Qualified items of income, gain, deduction, and loss is items of income, gain, deduction, and loss to the extent that they are effectively connected with a trade or business within the US and included in determining taxable income. IRC §199A(c)(3)(A).
To be qualified business income, it must be effectively connected with a US trade or business. Here, we have a US LLC. But all its employees are in Israel and work in Israel. The business develops software and sells or licenses them from Israel. There might be US source income–royalties collected from the US, for example–, but the income would not be effectively connected with a US trade or business, because there is no activity that takes place in the US.
This means qualified business income is 0. What happens now?
Combined qualified business income amount = min(0.2 x 0, another non-negative number) = 0
Passthrough deduction = min(0, 0.2 x taxable income) = 0
Because this business operates in Israel, there is no pass through deduction. The full amount is taxable in the US at ordinary income tax rates. This is a problem for essentially any US citizen who lives abroad and owns a business abroad: If the business is conducted abroad, then the US citizen does not get the pass through deduction.
Here is how the income tax works. I am going to exclude the $100,000 of salary from this calculation, even though it is part of the US citizen’s passthrough income, because the GILTI rules did not account for the tax on the salary.
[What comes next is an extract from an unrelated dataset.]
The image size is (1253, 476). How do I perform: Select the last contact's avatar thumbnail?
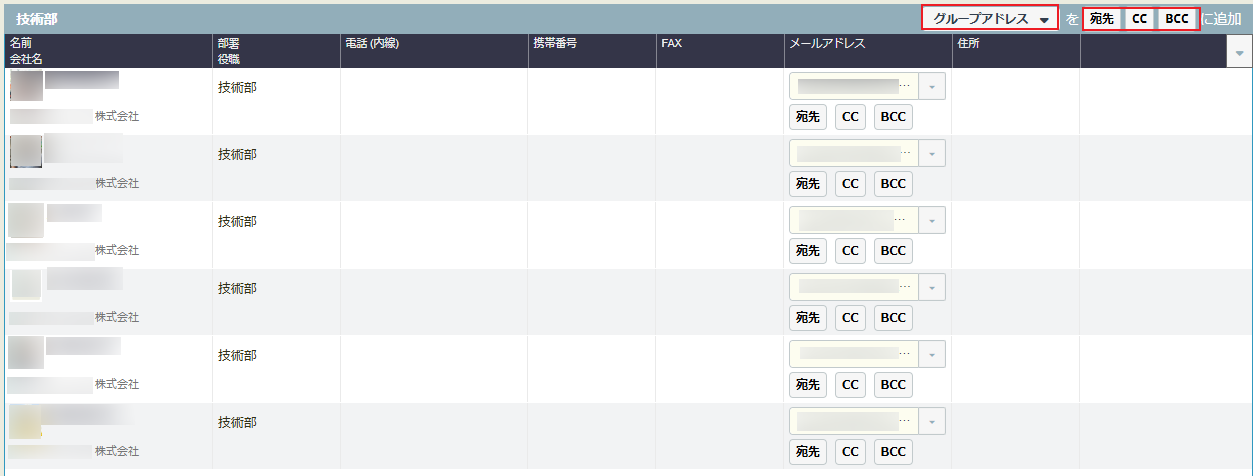coord(26,422)
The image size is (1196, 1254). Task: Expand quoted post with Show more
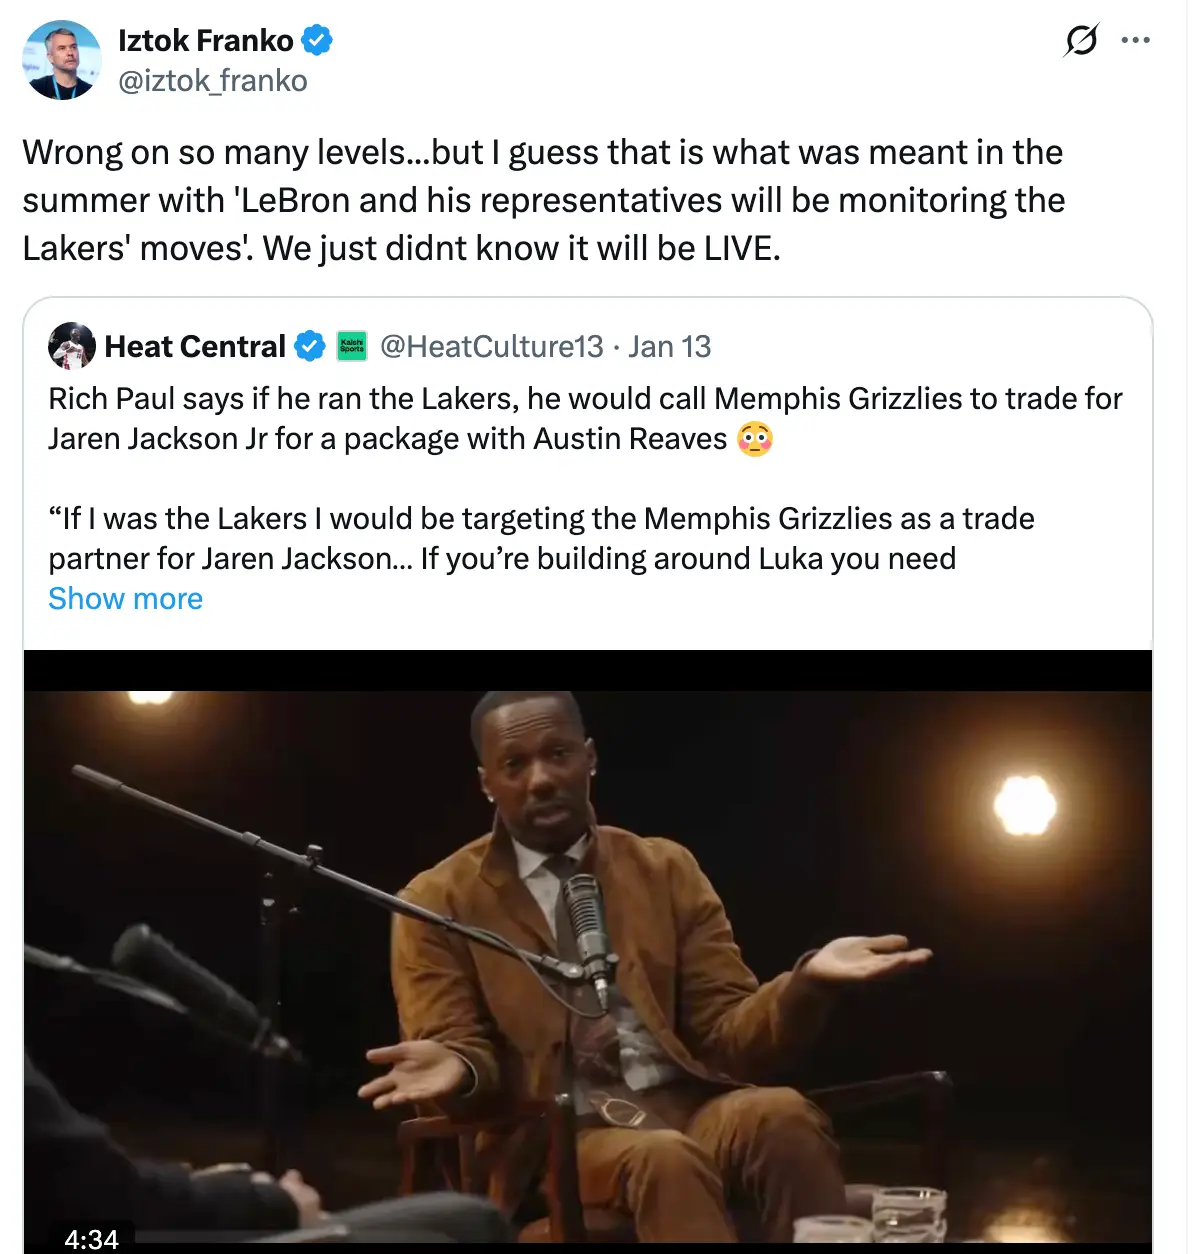(x=126, y=599)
Under the passthrough scenario, the US tax is about $108,000 of income tax and about $25,500 of self-employment tax out of $300,000 of profits, or 44%. There is no additional tax to take the profits out of the LLC, because it is a passthrough entity in both the US and Israel.
What about the Israeli income tax and the foreign tax credit? I am not sure how the Israeli tax works for this type of entity, so I cannot show a calculation, but we can make some observations.
First, the foreign tax credit cannot reduce tax liability below 0, so the combined income tax between Israel and the US cannot be lower than the US income tax.
Second, the US and Israel do not have a social security totalization agreement, so the US citizen cannot avoid the self-employment tax. He may need to pay Israeli social insurance tax in addition to the US self-employment tax.
Third, the self-employment tax is not available as a tax credit against income tax, so that $25,500 of self-employment tax will be there regardless of how the foreign tax credit works.
The US tax calculated (44% of the profits) thus represents the minimum effective tax rate.
What is the best result? From purely a tax perspective, the corporate rate election appears to be the best choice by a significant margin: The annual tax cost is much lower than the other options, and the total tax to get profits in hand is not much higher. But there will be higher accounting costs, and you will need to spend more time each year becoming friends with your accountant. I leave you to judge whether that is worth the tax savings.